The WHATWG HTML Draft Recommendation has § 8.2 Parsing HTML documents that “only applies to user agents, data mining tools, and conformance checkers.” However, this matters to all of us because it takes implementations of a spec to forward the spec.
Error handling is a large part of parsing:
This specification defines the parsing rules for HTML documents, whether they are syntactically correct or not. Certain points in the parsing algorithm are said to be parse errors.

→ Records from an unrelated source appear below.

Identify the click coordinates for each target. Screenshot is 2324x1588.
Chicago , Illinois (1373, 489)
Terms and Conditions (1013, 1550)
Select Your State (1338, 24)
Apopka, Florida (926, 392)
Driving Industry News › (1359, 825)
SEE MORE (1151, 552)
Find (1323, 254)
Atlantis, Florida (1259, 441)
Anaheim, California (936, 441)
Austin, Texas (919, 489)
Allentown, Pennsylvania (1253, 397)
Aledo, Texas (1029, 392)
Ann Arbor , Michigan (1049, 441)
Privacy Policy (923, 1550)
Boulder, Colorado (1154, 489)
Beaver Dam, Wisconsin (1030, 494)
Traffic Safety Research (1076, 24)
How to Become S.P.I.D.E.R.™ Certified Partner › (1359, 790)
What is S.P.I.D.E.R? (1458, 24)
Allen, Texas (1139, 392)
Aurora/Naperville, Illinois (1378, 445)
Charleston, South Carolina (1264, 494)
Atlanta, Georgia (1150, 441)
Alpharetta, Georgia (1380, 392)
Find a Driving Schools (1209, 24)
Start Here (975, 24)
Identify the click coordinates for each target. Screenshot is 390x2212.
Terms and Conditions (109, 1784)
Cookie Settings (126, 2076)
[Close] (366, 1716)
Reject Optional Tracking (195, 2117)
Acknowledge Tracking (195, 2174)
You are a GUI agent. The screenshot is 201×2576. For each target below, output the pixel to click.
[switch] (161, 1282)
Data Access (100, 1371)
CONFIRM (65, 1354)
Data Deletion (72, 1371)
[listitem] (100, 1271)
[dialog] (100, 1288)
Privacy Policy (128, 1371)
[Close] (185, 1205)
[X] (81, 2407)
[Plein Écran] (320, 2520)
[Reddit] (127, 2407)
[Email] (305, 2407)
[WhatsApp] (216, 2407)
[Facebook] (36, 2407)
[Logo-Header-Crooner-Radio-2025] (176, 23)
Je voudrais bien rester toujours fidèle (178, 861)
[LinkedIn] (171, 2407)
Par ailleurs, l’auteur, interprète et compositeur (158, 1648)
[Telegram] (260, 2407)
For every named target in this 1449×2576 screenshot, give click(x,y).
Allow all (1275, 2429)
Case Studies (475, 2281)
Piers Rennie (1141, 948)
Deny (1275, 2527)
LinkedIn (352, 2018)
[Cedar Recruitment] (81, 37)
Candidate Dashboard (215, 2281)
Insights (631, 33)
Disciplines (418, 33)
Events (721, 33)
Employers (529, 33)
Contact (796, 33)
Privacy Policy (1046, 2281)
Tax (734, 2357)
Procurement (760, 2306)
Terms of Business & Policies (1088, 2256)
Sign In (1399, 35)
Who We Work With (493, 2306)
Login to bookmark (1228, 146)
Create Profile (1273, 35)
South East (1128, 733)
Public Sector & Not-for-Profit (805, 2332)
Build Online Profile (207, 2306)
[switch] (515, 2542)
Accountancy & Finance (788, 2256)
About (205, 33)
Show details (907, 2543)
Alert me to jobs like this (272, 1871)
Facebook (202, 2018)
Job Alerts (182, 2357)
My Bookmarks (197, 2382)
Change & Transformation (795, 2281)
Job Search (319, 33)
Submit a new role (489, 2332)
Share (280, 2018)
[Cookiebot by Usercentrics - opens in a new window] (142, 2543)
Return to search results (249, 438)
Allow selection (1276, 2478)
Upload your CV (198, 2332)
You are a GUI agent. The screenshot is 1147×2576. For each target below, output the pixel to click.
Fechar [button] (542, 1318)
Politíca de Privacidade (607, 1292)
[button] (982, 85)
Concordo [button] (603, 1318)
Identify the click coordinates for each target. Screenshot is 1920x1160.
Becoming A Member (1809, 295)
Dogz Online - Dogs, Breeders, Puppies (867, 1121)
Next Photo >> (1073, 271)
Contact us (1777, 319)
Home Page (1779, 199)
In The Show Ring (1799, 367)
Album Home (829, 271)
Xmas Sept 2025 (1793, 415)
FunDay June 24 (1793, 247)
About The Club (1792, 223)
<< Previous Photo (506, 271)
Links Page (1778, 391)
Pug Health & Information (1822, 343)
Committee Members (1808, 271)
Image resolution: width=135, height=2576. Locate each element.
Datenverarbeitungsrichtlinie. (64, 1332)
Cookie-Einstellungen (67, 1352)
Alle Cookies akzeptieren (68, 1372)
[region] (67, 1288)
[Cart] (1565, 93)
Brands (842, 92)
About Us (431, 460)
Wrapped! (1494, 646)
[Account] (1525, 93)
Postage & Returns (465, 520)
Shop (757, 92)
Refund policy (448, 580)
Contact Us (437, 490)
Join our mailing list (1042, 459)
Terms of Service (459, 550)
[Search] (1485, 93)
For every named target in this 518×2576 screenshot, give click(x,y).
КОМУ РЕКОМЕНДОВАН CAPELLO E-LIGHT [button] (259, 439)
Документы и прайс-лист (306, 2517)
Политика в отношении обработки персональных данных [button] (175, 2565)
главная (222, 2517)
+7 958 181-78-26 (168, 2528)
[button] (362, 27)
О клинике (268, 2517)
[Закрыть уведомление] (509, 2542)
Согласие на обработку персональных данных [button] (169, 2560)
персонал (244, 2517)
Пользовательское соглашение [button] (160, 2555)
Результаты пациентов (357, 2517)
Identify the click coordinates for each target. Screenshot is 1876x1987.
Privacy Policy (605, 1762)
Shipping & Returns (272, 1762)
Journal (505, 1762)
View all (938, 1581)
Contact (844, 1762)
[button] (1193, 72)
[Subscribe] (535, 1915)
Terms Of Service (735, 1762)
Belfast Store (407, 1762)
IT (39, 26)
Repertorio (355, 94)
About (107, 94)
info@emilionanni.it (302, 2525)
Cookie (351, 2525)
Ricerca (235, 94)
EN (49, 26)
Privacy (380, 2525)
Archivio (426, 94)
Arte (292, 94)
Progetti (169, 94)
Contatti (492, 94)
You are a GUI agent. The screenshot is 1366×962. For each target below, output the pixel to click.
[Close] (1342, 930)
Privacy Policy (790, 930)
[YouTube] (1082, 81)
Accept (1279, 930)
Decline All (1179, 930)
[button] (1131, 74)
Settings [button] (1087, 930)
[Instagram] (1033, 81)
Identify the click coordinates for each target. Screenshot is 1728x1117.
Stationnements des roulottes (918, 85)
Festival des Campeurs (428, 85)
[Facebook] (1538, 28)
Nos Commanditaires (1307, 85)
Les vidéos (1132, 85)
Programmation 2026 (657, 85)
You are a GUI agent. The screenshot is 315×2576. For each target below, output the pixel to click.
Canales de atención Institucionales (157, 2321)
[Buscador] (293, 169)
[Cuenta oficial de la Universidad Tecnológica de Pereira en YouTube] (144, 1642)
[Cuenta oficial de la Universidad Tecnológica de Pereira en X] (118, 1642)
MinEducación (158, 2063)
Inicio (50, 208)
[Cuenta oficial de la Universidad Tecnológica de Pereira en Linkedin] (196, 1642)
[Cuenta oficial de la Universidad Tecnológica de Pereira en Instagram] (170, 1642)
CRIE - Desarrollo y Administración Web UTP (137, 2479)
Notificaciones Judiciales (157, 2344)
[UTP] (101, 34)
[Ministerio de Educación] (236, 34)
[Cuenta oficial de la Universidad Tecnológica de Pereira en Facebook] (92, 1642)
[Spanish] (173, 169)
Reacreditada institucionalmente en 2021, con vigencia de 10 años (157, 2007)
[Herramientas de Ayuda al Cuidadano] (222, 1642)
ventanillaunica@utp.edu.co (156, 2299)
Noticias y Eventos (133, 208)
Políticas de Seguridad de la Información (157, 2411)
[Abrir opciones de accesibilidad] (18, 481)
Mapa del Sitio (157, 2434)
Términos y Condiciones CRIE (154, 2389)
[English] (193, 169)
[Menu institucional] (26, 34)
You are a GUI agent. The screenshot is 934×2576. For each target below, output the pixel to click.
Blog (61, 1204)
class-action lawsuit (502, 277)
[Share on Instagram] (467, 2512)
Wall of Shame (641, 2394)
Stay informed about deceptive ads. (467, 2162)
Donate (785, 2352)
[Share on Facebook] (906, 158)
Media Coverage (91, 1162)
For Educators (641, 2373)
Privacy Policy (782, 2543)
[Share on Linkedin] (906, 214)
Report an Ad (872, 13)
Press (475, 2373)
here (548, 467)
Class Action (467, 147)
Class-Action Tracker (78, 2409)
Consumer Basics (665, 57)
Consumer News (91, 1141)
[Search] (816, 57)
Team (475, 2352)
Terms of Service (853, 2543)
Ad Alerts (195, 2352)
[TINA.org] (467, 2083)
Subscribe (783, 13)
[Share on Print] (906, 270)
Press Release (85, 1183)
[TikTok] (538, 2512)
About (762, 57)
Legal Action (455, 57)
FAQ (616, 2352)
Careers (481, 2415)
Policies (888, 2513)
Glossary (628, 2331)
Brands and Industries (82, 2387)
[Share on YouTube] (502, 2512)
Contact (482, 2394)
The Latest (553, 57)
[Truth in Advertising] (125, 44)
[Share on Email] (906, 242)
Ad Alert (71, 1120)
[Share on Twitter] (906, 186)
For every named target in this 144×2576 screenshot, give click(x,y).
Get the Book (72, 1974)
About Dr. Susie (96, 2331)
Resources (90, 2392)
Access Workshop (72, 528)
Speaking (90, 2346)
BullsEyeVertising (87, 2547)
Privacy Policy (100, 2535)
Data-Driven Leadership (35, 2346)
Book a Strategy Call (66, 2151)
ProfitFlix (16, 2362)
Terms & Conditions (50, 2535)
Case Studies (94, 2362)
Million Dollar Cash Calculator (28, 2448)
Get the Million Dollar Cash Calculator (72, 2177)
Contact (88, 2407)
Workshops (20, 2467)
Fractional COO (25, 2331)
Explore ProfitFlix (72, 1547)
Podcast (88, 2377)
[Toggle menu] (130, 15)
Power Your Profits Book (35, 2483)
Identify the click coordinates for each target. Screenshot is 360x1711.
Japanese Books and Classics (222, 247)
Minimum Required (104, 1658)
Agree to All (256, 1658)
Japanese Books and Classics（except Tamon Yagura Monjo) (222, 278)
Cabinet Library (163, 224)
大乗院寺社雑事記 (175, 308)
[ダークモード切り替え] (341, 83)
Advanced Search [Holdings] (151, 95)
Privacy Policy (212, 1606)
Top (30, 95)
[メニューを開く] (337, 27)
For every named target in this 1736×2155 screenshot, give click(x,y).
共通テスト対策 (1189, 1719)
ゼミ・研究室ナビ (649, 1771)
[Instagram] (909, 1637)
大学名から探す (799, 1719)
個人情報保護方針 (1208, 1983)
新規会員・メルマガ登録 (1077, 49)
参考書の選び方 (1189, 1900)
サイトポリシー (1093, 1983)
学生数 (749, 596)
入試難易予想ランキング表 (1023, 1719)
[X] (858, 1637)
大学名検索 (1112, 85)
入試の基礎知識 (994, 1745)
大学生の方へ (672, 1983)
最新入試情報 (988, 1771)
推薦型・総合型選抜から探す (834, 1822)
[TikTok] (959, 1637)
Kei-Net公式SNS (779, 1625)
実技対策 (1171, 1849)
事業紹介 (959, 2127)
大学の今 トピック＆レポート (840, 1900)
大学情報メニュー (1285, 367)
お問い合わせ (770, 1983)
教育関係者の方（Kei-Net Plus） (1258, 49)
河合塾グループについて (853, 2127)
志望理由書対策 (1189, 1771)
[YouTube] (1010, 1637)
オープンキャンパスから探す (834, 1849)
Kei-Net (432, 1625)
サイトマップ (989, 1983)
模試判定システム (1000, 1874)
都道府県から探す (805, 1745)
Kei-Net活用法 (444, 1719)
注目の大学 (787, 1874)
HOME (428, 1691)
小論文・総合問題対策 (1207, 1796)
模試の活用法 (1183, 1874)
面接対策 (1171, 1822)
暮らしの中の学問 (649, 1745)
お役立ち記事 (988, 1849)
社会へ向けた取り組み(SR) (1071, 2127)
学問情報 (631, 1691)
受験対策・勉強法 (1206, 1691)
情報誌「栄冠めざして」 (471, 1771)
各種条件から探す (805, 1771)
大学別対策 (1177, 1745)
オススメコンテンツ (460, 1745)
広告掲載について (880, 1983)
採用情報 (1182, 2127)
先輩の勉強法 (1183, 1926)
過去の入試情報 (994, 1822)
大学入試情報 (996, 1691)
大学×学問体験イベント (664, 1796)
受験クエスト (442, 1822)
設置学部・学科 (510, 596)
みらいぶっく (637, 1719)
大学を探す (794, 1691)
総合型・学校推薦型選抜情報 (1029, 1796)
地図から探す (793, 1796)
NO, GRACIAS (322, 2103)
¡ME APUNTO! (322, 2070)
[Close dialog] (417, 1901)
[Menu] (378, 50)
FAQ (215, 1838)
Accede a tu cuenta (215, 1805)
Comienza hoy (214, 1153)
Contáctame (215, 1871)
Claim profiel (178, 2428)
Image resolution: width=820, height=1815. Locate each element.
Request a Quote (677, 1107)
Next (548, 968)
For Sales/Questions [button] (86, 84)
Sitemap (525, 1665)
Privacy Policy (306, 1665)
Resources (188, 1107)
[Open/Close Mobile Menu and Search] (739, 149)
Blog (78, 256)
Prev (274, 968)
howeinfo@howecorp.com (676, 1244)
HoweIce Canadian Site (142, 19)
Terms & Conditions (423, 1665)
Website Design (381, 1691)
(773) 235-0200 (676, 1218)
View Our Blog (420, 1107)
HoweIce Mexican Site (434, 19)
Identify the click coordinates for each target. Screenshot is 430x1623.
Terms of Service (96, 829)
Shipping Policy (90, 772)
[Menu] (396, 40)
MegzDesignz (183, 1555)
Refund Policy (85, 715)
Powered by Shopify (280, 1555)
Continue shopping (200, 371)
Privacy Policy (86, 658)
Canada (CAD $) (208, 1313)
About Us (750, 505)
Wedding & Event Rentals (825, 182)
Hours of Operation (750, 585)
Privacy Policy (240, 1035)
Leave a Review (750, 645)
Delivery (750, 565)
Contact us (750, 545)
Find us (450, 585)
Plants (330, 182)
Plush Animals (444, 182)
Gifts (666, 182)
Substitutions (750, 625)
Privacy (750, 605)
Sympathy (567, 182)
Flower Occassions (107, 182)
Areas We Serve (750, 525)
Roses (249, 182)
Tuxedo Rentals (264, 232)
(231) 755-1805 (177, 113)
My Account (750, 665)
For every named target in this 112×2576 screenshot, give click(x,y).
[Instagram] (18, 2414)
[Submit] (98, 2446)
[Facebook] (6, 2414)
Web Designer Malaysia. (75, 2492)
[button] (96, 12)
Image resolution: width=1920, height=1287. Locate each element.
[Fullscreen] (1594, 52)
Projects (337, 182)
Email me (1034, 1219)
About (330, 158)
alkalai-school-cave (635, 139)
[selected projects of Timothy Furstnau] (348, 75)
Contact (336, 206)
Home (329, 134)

The error handling for parse errors is well-defined: user agents must either act as described below when encountering such problems, or must abort processing at the first error that they encounter for which they do not wish to apply the rules described below.
Anyways, I’m writing about this because Henri Sivonen has a “preliminary build” of the HTML 5 parser for Gecko, which is celebrated as “a step out of the vaporware land” for this effort. It’s admittedly early going and not consumer friendly yet, but for those of us that care about the future of browsers this is a definitely important step.
The famous and respected Sam Ruby discusses it more intelligently than I can hope to:
Henri’s approach is interesting. He starts from a single source, in Java. The Java code can be compiled to Java byte codes, JavaScript source, or C++ presumably making use of Mozilla libraries for things such as memory management. If he can do that, it seems to me to be a rather small leap from there to producing C++ using, say, either Ruby or Python libraries for memory management, as well as a thin binding to the language. C# would also be a reasonable target.
For the more adventurous, follow along with some of the comments to Sam’s post. Some nicely techie things discussed.